* Extracted information *
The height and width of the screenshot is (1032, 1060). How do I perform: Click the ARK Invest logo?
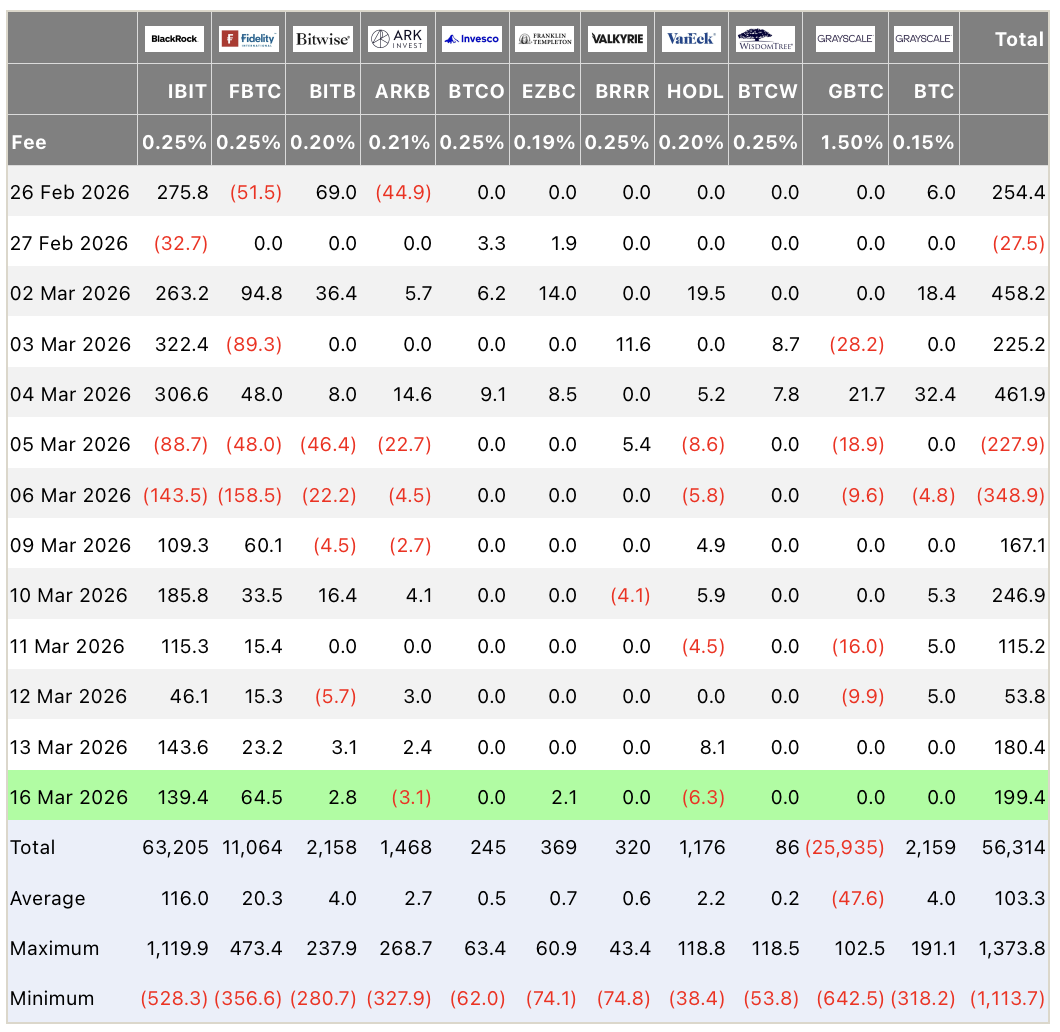point(397,40)
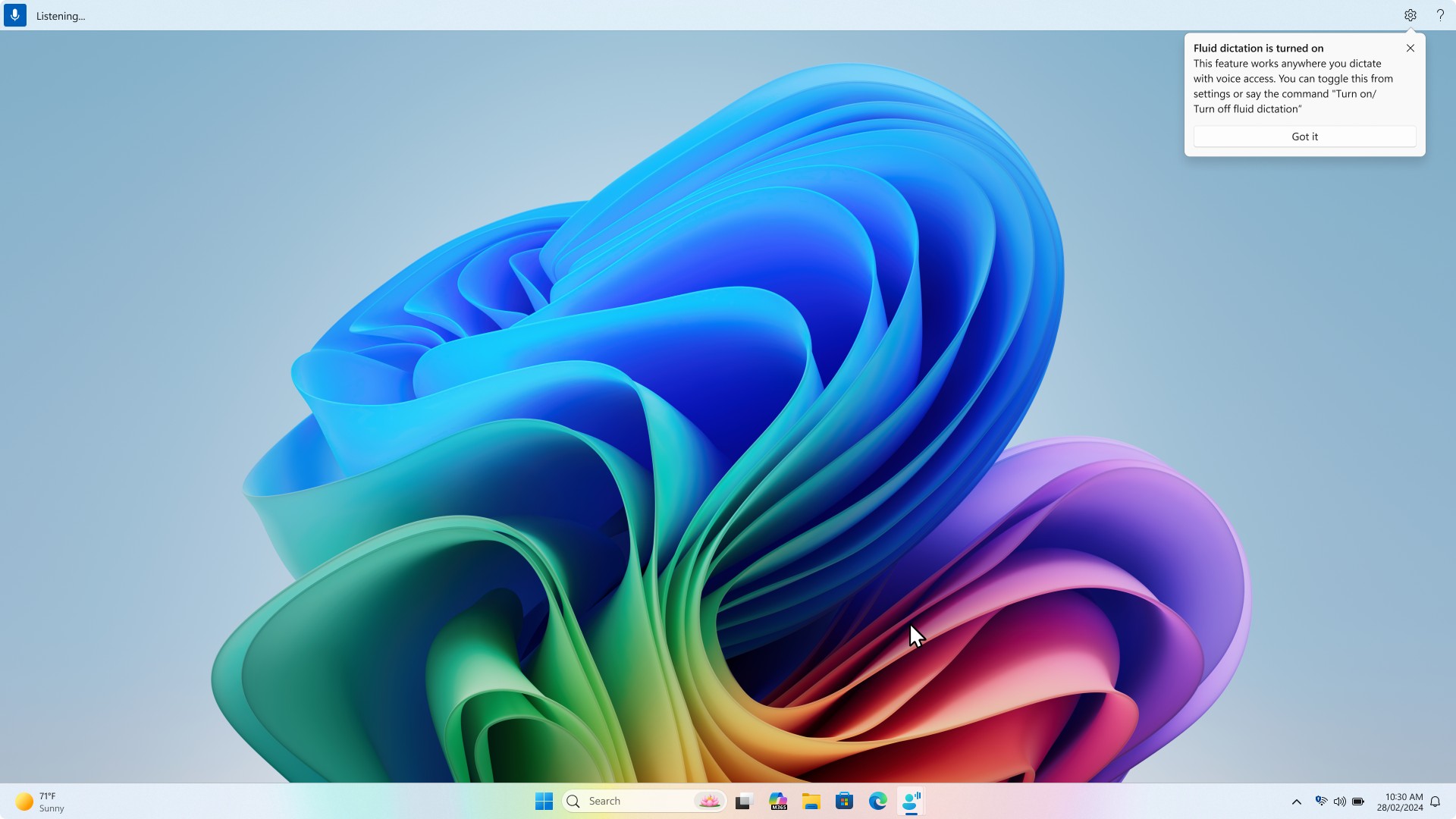The image size is (1456, 819).
Task: Dismiss the Fluid dictation notification
Action: pos(1410,48)
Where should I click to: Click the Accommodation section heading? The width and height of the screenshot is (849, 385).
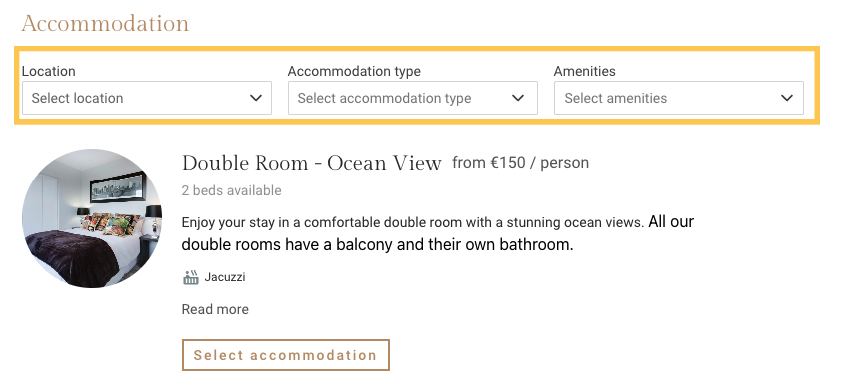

* Problem statement *
Identify every line of the rows above that contains the string "width", and copy each such line in full. Case counts.

* Response to this task *
The height and width of the screenshot is (1032, 1060). How do I perform: Click the ARK Invest logo?
Where should I click to: Click the Accommodation section heading? The width and height of the screenshot is (849, 385).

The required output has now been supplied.